Prevalence: – the number of existing cases of a disease in a defined population at a specific period or point of time. Actually, it shows the probability of this population to be ill, in addition of that it helps to measure the burden of the disease on the community and how can the health services be modulated depending on the result.
Both of them are useful to see the effect of a disease on the population and what’s the future planning that can be done to minimize its effect if it has a negative., a good example of prevalence is that until July 2017 there are 13 cases of lungs cancer per 1000 person in Glasgow city or 1.3% of the Glasgow population have lung cancer , for the incidence it will be said that 3 new cases were founded by the end of 2017 in Glasgow.
Q2)
As time passing several changes are expected to happen to the population characteristics, in particular, the birth, death and the growth rate. One country could change between having a high birth and death rate and low growth rate ( spike shape ) or a low birth, death, and growth rate (barrel shape ) or a( wedge shape) which reflect a high birth rate and growth and low death rate. These shapes can be founded on the population pyramids of that country. These changes could be correlated to the increased of the public awareness including, family planning. Treatment advancements and novel public health measures will lead to longer life estimates and a better quality of life.

Q3)
Routine data can be collected from several sources, one of them is the population censuses. it is a comprehensive data collecting approach that covers almost the entire population. Three sorts of data usually are collected demographic, social and economic data that represent almost the whole population on a specific time., these censuses Usually carried out periodically i.e. The UK government implement it every 10 years and reflect a wide spectrum of data and characteristic. In addition to that, it provides accurate and precise dominator counts for the population. However, it is expensive, also it is time-consuming methods and it required manpower, limited health data such as mortality and the cause of death could not be approached from the census. Moreover, while collecting data household head could give a fails information which may affect the accuracy of the data, finally, data is constantly changing so the latest update could not be obtained
Civil registration in the community could also help in collecting data an example of these type of data; the fertility rates, life expectancy, mortality rates, and cause of death descriptors. The advantages that these data are the most common and reliable data, which also can be linked to sex, education, occupation and geographical region. In contrast, it does not give the gestational age and birth weight, and it does not include any socio-economic indicator.

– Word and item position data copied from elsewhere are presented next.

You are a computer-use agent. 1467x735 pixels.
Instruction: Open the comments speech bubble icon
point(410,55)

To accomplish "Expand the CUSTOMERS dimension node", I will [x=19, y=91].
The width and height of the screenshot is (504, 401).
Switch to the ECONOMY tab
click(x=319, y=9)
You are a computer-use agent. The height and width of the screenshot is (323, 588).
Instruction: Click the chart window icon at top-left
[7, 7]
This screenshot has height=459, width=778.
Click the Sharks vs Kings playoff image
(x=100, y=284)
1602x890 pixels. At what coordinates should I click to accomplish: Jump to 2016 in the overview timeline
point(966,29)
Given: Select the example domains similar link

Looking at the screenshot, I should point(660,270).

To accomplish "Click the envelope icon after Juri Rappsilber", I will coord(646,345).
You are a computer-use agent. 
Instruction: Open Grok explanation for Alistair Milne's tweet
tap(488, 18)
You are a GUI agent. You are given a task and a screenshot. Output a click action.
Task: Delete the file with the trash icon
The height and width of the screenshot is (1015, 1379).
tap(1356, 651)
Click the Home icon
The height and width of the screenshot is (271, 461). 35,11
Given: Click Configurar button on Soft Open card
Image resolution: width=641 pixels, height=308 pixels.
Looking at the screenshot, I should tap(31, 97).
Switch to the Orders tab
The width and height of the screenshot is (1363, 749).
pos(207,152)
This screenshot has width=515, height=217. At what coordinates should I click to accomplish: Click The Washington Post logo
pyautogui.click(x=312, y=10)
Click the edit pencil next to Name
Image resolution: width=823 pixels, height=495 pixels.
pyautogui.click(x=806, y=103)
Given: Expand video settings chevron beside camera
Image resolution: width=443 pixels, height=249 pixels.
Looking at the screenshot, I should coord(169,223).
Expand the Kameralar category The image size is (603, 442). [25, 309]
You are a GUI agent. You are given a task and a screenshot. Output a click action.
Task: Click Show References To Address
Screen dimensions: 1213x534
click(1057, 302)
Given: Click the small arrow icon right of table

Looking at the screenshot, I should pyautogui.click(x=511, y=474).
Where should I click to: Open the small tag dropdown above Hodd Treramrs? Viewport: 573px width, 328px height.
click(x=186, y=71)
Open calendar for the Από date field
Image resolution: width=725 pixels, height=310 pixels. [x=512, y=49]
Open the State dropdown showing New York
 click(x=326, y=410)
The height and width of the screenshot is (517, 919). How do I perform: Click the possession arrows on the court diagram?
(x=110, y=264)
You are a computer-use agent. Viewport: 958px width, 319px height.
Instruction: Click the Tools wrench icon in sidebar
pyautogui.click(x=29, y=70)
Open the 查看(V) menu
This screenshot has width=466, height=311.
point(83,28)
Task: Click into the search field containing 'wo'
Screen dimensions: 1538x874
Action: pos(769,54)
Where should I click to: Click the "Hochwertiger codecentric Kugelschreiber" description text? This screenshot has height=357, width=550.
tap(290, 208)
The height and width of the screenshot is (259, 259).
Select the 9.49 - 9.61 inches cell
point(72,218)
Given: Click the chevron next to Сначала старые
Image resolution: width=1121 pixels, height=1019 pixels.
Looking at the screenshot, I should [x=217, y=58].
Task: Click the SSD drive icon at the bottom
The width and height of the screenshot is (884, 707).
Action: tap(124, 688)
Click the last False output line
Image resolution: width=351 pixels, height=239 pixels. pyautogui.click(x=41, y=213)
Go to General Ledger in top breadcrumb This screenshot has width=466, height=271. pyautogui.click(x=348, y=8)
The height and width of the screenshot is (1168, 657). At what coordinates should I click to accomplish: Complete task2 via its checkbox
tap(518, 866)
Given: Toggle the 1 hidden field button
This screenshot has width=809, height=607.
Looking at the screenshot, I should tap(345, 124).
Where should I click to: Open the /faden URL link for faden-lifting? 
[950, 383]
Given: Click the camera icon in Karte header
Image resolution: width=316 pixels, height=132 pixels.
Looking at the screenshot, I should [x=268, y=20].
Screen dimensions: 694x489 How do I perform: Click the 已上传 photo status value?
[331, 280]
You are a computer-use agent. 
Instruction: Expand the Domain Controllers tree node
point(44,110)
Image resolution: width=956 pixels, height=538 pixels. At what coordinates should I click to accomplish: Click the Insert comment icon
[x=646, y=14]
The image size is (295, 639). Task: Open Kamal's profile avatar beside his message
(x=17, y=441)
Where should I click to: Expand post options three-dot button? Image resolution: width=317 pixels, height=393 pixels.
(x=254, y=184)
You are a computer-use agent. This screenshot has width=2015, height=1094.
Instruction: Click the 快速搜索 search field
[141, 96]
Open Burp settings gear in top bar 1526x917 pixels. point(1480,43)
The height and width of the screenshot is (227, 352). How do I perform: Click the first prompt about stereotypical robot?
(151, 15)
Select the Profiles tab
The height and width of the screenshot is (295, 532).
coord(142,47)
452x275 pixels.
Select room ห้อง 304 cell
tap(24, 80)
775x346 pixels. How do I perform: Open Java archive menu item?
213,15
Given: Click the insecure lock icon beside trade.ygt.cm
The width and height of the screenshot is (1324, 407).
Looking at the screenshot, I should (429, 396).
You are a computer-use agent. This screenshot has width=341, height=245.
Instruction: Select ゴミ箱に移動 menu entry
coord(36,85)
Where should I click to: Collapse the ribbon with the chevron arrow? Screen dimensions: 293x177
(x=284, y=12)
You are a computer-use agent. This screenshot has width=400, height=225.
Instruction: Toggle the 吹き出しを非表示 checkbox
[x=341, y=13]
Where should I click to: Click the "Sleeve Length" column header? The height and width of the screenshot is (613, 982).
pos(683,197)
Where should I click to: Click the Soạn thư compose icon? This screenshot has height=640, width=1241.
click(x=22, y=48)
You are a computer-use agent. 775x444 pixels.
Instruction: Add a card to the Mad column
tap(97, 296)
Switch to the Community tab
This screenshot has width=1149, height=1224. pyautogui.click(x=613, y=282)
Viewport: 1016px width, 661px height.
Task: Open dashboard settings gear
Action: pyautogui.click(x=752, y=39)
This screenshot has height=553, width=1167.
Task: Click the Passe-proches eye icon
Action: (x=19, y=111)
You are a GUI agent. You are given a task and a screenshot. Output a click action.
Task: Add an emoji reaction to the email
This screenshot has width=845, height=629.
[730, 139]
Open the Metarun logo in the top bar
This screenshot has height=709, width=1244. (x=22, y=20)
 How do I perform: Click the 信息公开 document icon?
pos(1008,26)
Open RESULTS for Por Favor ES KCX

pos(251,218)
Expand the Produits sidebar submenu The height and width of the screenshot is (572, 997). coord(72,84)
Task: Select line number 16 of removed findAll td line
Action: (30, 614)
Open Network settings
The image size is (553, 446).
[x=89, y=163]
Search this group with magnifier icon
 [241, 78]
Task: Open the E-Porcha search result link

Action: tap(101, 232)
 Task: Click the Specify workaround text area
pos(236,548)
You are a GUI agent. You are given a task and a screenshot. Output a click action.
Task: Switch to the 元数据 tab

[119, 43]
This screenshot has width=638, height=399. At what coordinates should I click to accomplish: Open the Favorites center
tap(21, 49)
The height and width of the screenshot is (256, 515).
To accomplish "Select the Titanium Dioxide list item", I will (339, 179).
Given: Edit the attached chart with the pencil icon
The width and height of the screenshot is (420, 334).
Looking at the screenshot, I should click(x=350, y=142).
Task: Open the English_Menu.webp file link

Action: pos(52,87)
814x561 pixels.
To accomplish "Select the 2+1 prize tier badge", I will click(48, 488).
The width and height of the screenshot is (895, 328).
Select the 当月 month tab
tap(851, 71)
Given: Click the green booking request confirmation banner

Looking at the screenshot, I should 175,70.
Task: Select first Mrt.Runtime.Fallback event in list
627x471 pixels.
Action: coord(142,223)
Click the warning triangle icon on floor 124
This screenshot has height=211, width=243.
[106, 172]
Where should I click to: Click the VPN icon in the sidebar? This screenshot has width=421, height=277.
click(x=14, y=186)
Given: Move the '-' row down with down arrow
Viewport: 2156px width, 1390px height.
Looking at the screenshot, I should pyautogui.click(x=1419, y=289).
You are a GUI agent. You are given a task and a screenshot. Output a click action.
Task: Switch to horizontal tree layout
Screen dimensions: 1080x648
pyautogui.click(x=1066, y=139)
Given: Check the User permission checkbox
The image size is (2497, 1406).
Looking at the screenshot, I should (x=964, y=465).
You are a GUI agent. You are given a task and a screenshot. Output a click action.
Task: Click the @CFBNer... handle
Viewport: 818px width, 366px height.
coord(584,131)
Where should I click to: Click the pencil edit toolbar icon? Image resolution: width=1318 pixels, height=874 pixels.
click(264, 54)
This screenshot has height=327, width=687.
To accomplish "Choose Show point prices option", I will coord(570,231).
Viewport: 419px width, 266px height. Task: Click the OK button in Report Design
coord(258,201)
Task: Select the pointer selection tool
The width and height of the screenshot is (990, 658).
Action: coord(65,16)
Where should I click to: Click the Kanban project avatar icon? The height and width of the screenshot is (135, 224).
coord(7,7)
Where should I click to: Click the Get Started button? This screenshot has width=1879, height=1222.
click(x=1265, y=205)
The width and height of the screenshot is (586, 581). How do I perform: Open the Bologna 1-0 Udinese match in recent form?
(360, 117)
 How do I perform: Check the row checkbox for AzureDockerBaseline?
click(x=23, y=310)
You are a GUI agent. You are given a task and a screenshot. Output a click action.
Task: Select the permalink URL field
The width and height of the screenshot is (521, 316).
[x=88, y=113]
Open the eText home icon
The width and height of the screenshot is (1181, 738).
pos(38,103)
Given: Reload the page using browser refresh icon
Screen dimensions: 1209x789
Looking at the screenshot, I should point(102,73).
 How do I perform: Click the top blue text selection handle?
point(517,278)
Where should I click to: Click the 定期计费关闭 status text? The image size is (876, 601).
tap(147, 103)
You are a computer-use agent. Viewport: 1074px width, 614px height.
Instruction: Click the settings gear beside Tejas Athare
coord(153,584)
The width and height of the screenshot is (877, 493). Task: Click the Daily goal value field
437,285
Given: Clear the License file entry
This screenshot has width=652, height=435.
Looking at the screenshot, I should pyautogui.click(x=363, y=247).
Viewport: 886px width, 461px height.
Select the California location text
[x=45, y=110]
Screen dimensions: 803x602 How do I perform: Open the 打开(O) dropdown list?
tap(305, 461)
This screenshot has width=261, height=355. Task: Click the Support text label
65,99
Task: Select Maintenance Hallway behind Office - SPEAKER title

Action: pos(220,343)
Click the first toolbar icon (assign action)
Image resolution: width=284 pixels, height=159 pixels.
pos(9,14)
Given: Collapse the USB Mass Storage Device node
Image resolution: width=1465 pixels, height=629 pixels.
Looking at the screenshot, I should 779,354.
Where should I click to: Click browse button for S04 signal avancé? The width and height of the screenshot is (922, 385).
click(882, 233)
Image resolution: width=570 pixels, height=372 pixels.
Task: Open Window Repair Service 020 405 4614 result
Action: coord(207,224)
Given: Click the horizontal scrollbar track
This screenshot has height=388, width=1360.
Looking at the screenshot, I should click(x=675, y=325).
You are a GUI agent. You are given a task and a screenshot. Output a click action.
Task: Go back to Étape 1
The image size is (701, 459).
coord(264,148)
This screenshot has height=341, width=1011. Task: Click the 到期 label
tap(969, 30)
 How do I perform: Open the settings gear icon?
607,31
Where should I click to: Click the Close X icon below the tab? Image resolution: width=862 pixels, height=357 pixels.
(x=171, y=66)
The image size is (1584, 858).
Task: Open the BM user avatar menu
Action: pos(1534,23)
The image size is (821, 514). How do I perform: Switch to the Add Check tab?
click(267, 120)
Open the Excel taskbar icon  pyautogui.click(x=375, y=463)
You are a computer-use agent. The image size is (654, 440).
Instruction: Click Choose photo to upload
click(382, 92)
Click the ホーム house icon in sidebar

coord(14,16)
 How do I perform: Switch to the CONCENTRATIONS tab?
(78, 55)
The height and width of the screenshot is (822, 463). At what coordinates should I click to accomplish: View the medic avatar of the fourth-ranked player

Noteworthy, Civil registration is barely completed and collected in low-income countries or who lives under poverty line such as Palestine.

Q4)
It is a ratio, that represents the change of the mortality rate for a defined population. usually, it is calculated by dividing the observed number of deaths in a study population, on the expected numbers of deaths that we obtained from a standers population based on the age-specific rate. Standers Population has the same age group of the study population. All multiply by 100.
If the result is more than 1 then there is excess death in the study population.